Could not agree more. In Dec '11, every single prodcuer was laughing at blogs/bloggers/forums playing down the wintage. The conventional wisdom was that it is a vintage that will need a lot of time to put the mass (of fruit) in check with the tannins.

Patience, patience, patience.

Yes but there's a good chance I'll be dead by the time that question is answered. Honestly, I'm not sure why I bothered buying any 2005s.

Meanwhile I'm still loving what most 2008s taste like now. A Chevillon Cailles was lovely on Sunday.
 
originally posted by Filippo Mattia Ginanni:
originally posted by Keith Levenberg:
Anyway, my main conviction is that this is a vintage a lot of people are going to miss out on because they've decided in advance that slamming it makes them one of the cool kids.

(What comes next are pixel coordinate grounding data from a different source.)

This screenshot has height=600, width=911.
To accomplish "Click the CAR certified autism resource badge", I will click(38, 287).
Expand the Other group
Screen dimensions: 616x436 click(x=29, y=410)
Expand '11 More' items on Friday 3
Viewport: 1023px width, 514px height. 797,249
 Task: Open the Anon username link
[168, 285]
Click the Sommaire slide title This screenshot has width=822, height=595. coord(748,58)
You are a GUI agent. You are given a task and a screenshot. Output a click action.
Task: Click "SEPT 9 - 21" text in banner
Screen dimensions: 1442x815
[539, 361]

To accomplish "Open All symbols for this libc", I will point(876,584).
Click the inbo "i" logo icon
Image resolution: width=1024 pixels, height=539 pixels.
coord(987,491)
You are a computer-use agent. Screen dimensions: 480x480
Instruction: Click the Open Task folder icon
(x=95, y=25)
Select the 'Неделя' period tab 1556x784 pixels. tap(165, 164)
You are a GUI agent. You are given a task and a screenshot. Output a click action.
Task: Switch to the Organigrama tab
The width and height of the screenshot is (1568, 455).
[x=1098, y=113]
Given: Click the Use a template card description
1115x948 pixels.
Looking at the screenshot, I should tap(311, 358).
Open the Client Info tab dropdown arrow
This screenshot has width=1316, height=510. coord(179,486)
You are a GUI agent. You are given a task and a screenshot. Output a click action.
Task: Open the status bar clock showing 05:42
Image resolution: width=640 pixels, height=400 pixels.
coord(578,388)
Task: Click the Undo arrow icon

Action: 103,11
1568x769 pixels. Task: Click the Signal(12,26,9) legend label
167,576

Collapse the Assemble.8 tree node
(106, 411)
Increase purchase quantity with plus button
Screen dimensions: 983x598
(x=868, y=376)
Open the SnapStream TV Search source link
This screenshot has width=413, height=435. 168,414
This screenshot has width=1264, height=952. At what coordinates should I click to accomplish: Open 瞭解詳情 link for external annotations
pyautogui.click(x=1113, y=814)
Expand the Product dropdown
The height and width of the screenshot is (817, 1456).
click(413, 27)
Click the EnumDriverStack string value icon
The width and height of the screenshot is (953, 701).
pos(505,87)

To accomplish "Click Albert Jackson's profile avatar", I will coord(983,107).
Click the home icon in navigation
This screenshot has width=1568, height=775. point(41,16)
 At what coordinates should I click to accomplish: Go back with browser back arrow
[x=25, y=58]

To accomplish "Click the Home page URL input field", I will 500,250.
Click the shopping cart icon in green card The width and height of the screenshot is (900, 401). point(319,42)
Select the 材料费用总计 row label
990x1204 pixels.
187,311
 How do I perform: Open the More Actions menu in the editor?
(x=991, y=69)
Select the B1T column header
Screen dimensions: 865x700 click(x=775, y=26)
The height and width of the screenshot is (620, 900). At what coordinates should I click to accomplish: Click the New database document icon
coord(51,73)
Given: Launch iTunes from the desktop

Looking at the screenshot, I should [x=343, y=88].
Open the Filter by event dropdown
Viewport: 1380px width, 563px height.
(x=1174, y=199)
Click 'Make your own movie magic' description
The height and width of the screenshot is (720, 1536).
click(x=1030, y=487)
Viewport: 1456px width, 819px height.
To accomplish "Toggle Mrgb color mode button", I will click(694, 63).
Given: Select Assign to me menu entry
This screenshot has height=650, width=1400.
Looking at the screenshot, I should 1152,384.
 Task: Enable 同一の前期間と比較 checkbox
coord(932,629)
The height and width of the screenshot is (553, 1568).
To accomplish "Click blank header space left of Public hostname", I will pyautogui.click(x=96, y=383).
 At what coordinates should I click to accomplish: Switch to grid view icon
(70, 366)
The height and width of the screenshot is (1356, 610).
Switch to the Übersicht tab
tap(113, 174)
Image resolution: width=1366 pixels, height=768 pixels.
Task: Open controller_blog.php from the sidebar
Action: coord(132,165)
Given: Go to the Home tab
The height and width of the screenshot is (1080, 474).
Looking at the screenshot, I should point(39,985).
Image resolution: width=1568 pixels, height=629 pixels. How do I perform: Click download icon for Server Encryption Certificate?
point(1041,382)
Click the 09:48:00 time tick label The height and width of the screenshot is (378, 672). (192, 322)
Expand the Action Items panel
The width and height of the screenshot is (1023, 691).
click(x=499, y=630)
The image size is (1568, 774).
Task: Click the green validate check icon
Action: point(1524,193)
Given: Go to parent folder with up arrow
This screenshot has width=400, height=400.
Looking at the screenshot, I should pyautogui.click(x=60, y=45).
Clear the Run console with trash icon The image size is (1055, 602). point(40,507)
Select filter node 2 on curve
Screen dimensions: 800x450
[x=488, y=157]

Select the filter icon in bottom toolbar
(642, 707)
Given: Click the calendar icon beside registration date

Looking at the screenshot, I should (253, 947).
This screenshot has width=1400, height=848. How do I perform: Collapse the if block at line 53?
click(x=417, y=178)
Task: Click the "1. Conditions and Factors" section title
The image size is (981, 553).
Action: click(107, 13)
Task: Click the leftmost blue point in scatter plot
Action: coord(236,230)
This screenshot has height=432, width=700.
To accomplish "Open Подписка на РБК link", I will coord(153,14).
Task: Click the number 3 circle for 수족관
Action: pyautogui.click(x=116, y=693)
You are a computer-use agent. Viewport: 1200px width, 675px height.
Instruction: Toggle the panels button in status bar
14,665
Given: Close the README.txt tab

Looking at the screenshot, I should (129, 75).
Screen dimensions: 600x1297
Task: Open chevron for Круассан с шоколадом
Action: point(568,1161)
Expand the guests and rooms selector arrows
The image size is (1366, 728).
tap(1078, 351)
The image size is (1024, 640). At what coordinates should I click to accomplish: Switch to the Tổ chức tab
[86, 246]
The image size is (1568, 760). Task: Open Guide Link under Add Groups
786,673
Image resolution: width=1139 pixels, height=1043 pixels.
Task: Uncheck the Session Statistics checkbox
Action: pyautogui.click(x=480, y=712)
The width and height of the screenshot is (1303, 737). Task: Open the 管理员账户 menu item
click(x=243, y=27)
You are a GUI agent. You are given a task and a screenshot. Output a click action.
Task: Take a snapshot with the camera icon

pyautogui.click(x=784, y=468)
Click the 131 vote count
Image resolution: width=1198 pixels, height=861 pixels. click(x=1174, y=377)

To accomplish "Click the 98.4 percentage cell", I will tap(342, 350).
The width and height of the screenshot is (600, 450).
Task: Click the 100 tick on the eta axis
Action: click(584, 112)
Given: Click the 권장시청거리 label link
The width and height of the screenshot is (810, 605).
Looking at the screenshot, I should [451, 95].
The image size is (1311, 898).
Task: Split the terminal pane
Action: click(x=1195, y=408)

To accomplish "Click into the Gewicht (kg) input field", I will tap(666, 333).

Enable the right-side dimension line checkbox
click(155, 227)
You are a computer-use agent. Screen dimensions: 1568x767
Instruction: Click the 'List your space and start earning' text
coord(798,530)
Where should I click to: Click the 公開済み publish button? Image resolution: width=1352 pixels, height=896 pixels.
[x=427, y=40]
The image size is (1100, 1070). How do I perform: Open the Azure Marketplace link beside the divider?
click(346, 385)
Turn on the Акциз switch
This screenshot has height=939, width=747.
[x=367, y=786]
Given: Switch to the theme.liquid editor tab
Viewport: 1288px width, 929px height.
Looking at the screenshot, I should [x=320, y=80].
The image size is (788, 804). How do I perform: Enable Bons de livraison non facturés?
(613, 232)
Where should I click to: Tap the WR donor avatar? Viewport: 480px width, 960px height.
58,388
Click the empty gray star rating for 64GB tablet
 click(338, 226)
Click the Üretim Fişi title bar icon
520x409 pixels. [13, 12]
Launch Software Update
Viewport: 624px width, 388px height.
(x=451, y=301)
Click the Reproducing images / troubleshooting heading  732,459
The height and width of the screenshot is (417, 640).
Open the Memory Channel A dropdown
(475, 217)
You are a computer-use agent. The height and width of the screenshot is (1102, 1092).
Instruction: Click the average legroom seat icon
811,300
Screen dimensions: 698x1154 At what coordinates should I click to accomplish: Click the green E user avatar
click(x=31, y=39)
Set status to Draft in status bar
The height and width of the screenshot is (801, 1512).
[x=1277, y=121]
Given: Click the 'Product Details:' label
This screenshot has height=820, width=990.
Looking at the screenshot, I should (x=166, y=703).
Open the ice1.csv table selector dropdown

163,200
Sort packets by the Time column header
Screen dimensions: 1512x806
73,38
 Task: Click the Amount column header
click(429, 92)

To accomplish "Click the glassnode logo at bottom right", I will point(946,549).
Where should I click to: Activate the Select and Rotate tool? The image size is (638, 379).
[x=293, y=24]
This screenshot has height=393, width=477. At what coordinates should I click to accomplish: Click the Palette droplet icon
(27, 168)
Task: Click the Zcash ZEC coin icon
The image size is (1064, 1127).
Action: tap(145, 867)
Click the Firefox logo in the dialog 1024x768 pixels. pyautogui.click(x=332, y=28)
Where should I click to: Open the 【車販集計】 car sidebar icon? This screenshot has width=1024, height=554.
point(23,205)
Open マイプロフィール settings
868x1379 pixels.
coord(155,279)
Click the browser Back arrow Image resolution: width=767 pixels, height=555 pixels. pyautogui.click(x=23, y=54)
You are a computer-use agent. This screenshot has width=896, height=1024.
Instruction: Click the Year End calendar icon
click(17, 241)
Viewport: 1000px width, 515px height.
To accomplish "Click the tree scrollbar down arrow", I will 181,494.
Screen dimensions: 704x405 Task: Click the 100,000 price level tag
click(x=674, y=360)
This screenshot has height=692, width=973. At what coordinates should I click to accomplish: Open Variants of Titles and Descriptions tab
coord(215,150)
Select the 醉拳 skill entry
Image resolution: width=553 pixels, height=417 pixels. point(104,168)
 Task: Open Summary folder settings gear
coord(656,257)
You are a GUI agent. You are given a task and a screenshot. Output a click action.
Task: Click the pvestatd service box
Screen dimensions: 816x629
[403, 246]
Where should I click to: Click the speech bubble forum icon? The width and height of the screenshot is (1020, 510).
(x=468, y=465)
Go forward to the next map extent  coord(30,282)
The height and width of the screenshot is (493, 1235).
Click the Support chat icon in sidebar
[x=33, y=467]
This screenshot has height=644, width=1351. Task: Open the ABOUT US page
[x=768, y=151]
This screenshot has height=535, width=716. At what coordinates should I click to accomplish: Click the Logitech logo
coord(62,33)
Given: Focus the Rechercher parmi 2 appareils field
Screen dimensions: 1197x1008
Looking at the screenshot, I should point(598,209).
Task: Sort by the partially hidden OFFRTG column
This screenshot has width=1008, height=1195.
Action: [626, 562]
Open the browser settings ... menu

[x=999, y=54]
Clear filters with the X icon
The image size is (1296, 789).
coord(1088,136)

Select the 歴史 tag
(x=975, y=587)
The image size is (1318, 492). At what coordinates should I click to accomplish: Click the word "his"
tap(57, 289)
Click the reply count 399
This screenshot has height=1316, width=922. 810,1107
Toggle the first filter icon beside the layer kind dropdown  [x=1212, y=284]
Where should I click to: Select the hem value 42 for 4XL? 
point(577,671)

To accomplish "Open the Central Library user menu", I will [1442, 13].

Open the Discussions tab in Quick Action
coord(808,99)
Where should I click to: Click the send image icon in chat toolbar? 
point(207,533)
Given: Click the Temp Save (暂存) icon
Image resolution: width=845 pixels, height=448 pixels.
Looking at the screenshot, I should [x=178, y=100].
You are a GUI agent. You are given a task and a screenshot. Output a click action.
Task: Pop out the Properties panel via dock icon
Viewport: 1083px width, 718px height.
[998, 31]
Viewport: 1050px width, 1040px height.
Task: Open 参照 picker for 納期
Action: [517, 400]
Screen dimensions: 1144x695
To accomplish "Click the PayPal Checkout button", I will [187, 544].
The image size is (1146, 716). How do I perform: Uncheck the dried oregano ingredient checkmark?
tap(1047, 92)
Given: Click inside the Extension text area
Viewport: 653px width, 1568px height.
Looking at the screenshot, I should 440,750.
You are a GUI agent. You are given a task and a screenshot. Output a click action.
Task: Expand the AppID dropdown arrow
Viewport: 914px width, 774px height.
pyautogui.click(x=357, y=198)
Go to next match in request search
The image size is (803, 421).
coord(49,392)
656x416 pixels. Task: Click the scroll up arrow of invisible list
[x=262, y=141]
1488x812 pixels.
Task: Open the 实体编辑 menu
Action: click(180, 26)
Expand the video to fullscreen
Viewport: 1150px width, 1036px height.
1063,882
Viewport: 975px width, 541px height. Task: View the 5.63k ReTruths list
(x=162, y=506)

Could not agree more. In Dec '11, every single prodcuer was laughing at blogs/bloggers/forums playing down the wintage. The conventional wisdom was that it is a vintage that will need a lot of time to put the mass (of fruit) in check with the tannins.

Patience, patience, patience.

sounds right. sounds like sonoma.

so. tell us, which similar vintages have you followed from barrel to beauty.

or are you just pulling this patience shit out of your ass?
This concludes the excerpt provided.